If he pull a LeBron and offers up concrete reasons to unload -- if he changes how this Lin experiment works, if he can't share the ball, if he says the right things in the locker room but does the wrong ones on the floor -- we can all unload. I assure you I'll be lining up with everyone else.
But not yet. Not now. Let's see what he's got once he and Lin play together.
As for Lin, there certainly were signs of trouble in his play against New Orleans. There also were flashes of excellence, again and again, that seemed, despite his nine turnovers and poor shooting night, to demonstrate even more convincingly that he indeed is a real talent unfolding before us.
The Hornets had led the entire game, including by as many as 13 points as the third quarter neared its end, and it seemed certain New York had little chance. And then the Knicks pushed for another comeback in the fourth quarter because Lin weaved more of his magic.

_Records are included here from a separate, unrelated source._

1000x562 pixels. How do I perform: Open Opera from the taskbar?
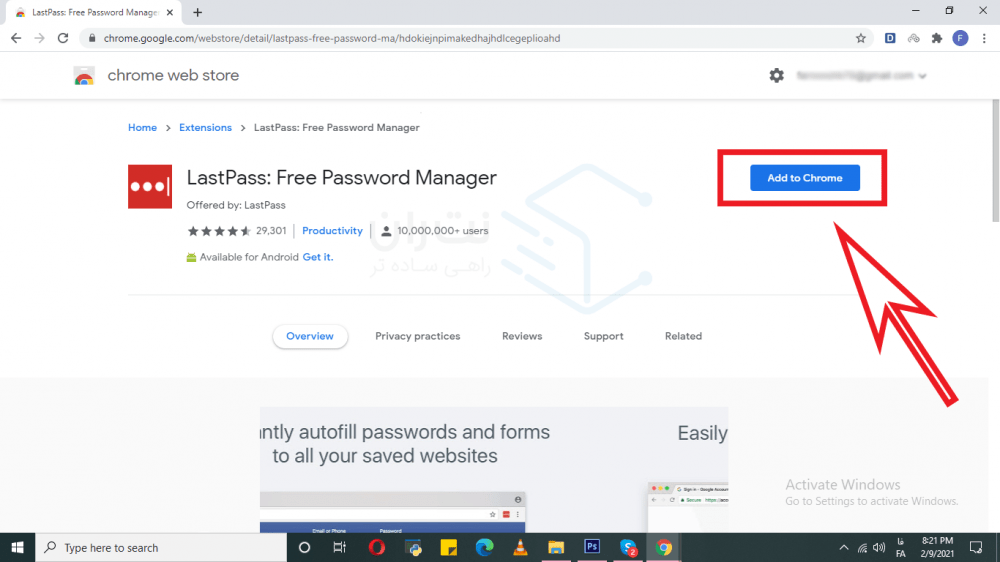click(x=376, y=547)
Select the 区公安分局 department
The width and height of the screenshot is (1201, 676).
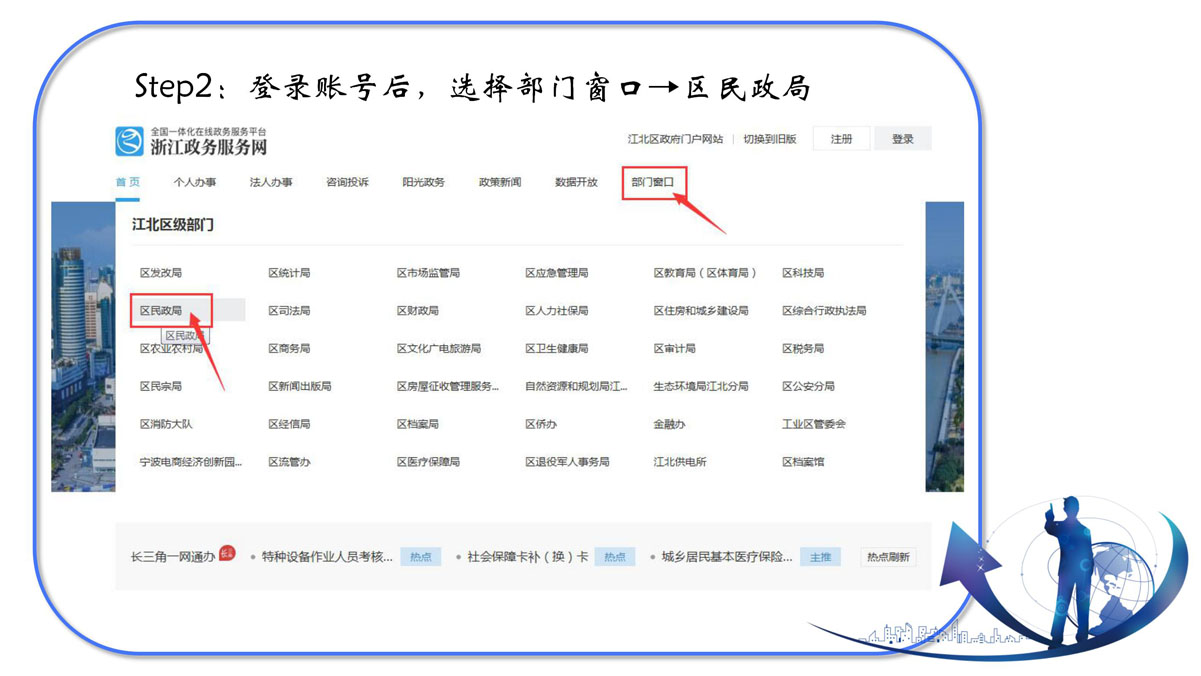click(x=808, y=386)
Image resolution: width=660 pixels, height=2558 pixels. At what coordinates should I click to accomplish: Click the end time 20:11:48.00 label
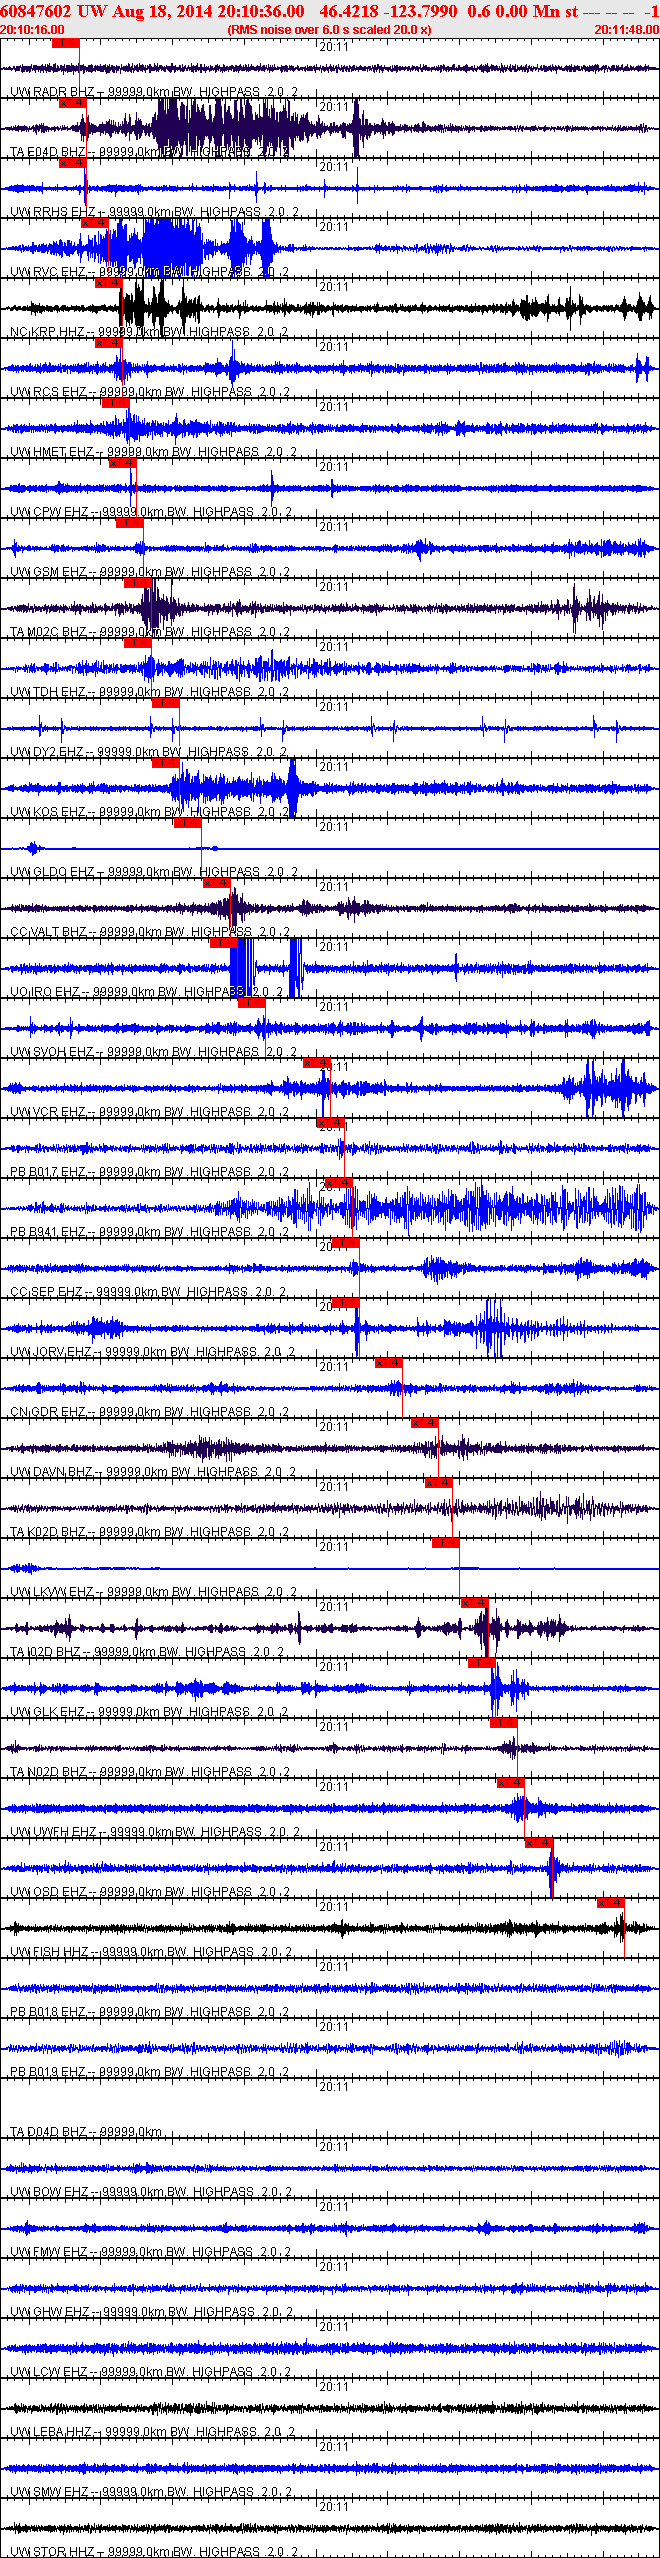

Managing to shake off his eight first-quarter turnovers, Lin played much better going forward, particularly in the fourth, when he scored eight of his 26. He looked like a winner almost every step of the way.
He hit a huge jumper to cut the Hornets' lead to three with less than five minutes left. He missed a few shots but then scored with 1:52 to again cut the lead to three and then, with 1:10 left and New Orleans up by four, somehow managed to steal the ball, drive, get fouled and make two free throws.
"I just told him he was trying to make the hardest pass out there, trying to make the home-run pass," D'Antoni said. "That'll happen for younger guys. He'll learn. He'll get through it."
D'Antoni probably is right. Lin probably will learn. He probably will get through it.
Either way, for now, it's enough to know that Carmelo Anthony should be back Sunday, that J.R. Smith has been added to this team's rapidly expanding arsenal, and that Lin no longer will have to carry an entire team mostly by himself.
The past few weeks were Linsanity. Friday was a letdown for a player and a team looking forward and probably due for a stumble. And starting Sunday, if Melo does play, we'll get a look at the New York Knicks at full strength.
Then, and only then, will we start to be able to take stock of Lin, Melo, Amar'e and the rest of this team. Then and only then will we begin to find out just what Lin's arrival means for New York, the Knicks and the NBA.